筆者は源内の評価についてこのように記した。

「ある者は、山師といい、ある者はあまりの多才ゆえにまとまった業績を残せなかったと才能の浪費を惜しむ。ある者は早過ぎた近代人と呼び、また、偉大な万能人としてレオナルド・ダ・ヴィンチと、大発明家としてエジソンと並び称す。この評価の多様さがそのまま源内という人物の多才さと結びつく」

現代から見て源内の業績はどう評価されるだろうか。

まず科学の分野における業績だが、特筆すべきは大方の評価どおりやはり本草学に関するものである。上野益三氏も指摘するように、その関心は旧来の本草学にとどまらず、西洋の博物学や自然誌に向かって開かれており、近代の植物学や鉱物学にまで引き継がれるものだった。

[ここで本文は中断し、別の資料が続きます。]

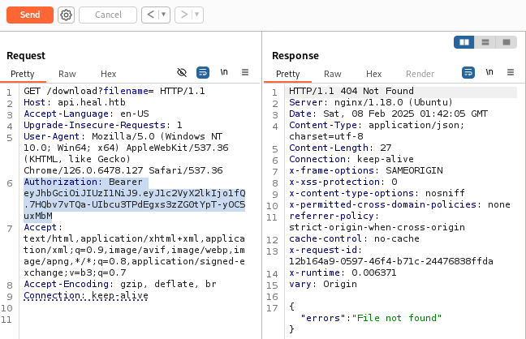The image size is (526, 339).
Task: Toggle the hidden-characters eye icon in Request
Action: click(182, 73)
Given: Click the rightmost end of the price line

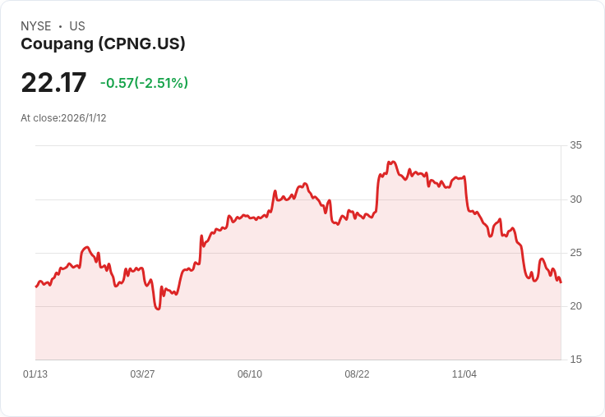Looking at the screenshot, I should [x=561, y=282].
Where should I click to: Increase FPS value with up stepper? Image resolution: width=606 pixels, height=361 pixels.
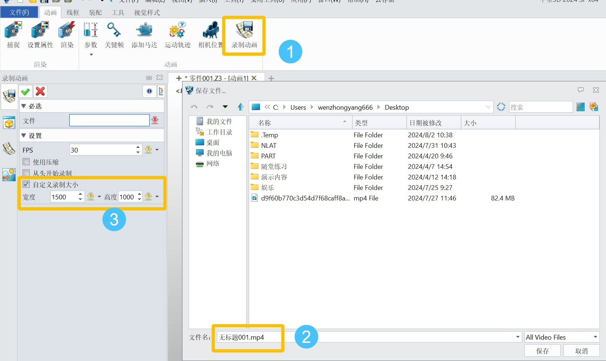pos(138,147)
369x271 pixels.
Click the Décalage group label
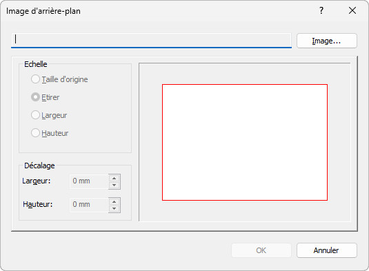(x=39, y=165)
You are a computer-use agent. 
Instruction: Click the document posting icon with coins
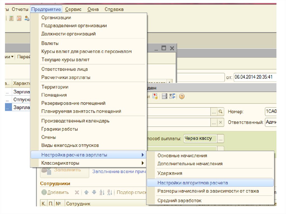click(x=155, y=97)
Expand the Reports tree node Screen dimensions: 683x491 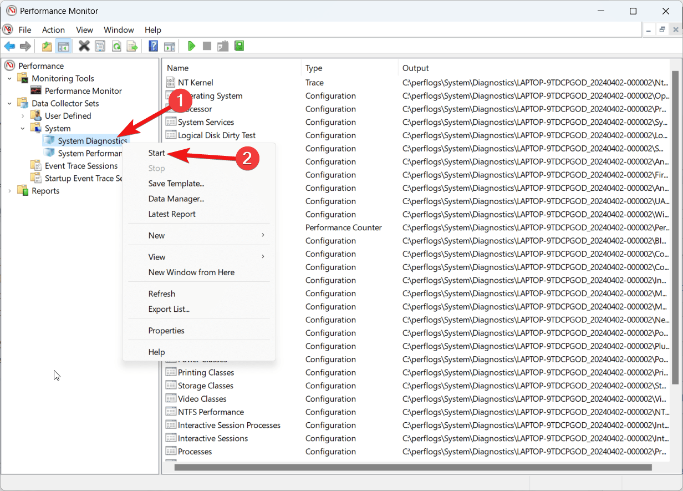(x=9, y=191)
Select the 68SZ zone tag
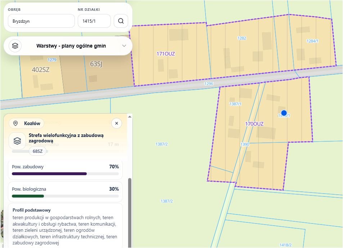This screenshot has height=248, width=343. coord(38,151)
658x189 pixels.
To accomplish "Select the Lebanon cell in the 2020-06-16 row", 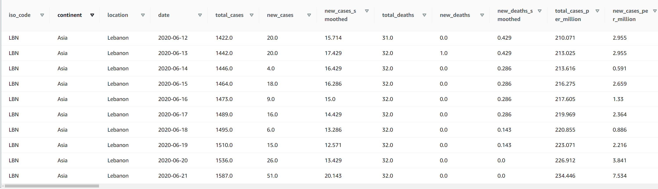I will [118, 99].
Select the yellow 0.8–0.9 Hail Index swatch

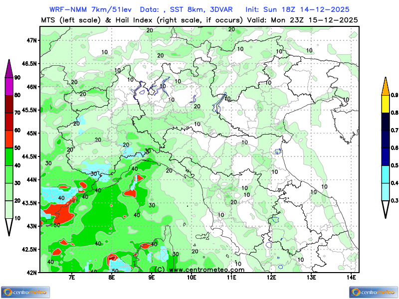point(386,104)
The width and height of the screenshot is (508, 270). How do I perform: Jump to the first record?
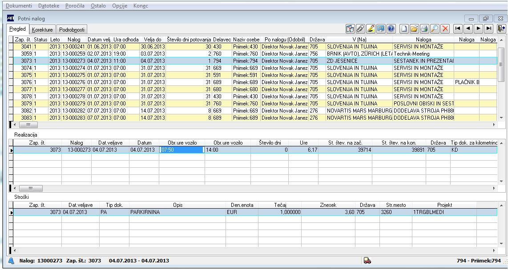pos(457,29)
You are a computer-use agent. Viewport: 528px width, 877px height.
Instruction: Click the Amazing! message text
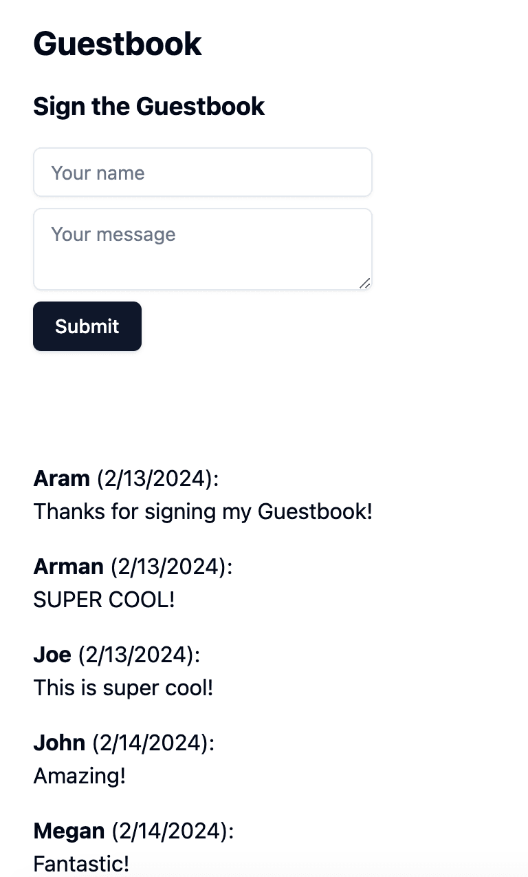point(79,776)
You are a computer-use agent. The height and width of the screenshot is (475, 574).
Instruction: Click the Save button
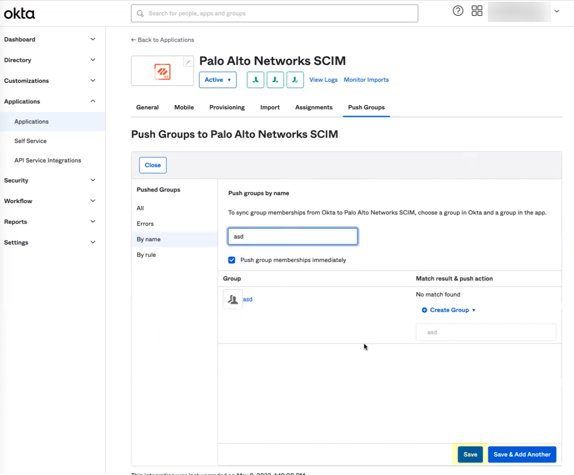470,454
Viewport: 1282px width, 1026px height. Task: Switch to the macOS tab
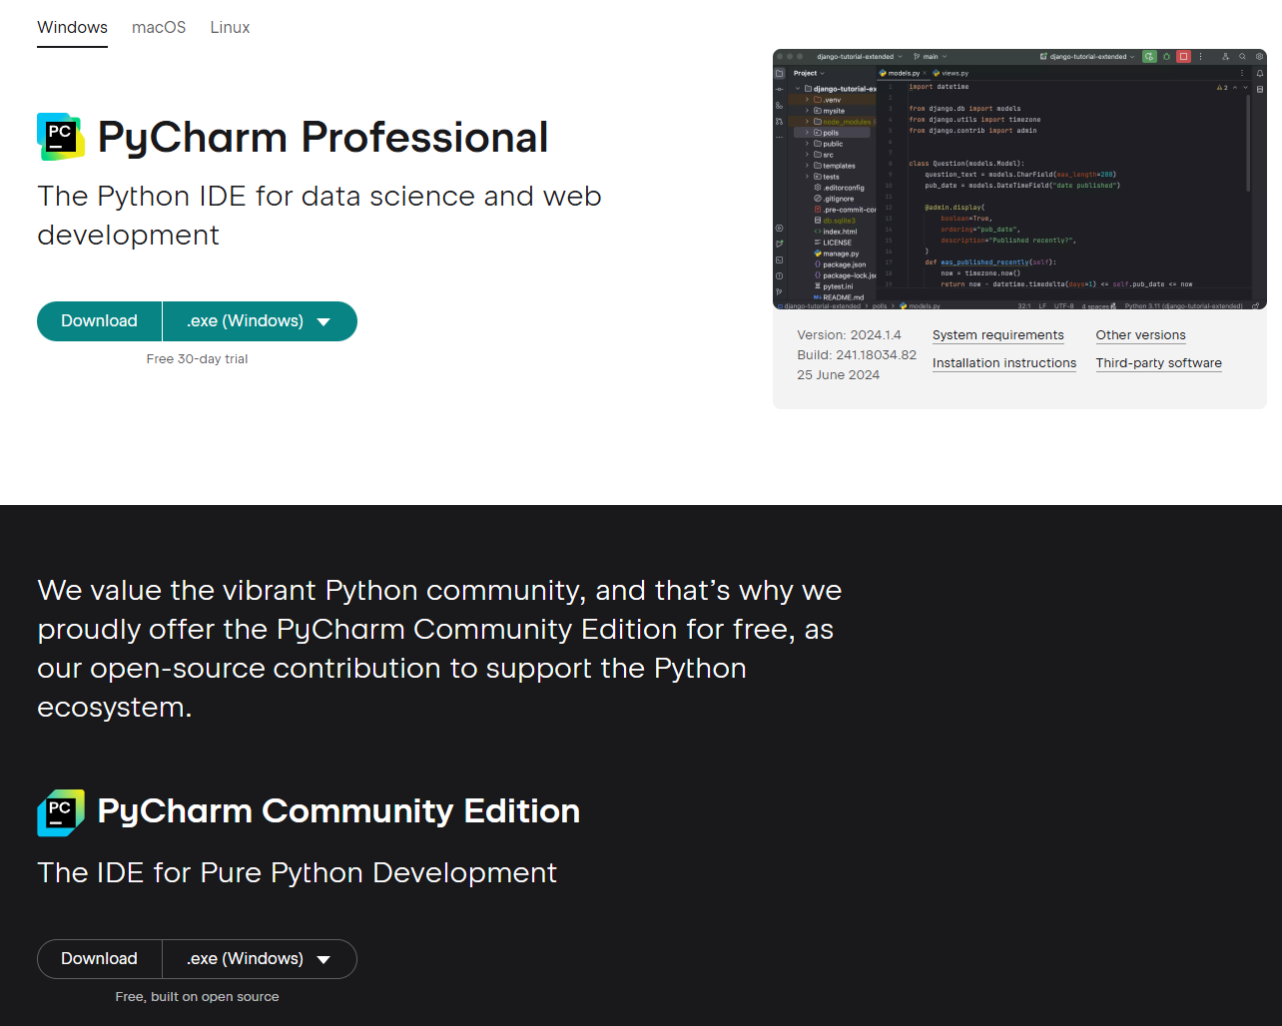[159, 28]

一方、西洋近代科学の根本にある究理学(物理学)についてはどうだったか。これについては、コペルニクスの地動説やガリレオやニュートン力学への理解を示した記述は見当たらない。電気学についても、理論的・実験的に探究したという事実はなく、評価の対象にはならないだろう。

科学と国益を結びつけて考えた源内ならではの先進性

火浣布(石綿)、芒消ぼうしょう、タルモメイトル(寒暖計)、歩数計、エレキテルなどを製作したからくり師、発明家としての業績はどうだろうか。これについては、乏しい情報だけで原理を見抜き、実作してしまう理解力と行動力は称賛に価するが、やはり西洋の受け売りだった点は否めない。レオナルド・ダ・ヴィンチやエジソン、ニコラ・テスラなどの独創性には、やはり一歩も二歩も譲るだろう。

むしろ彼の真骨頂は、本草学を産業と結びつけ、田沼意次の重商主義政策を具現化しようとしたこと、科学と国益を結びつけて考えたこと、さらに進んで科学・技術と産業を結びつけようとした点にあるだろう。

それによって源内は19世紀の産業技術社会をも先取りしたのである。この点に限れば日本のエジソンどころか、エジソンよりも先行していた。

ただし、エジソンは成功して産業界の寵児になったが、一方の源内の事業は大半が失敗に終わった。この原因は彼の移り気な性格にもあっただろうが、やはり時代や環境の違いが大きかっただろう。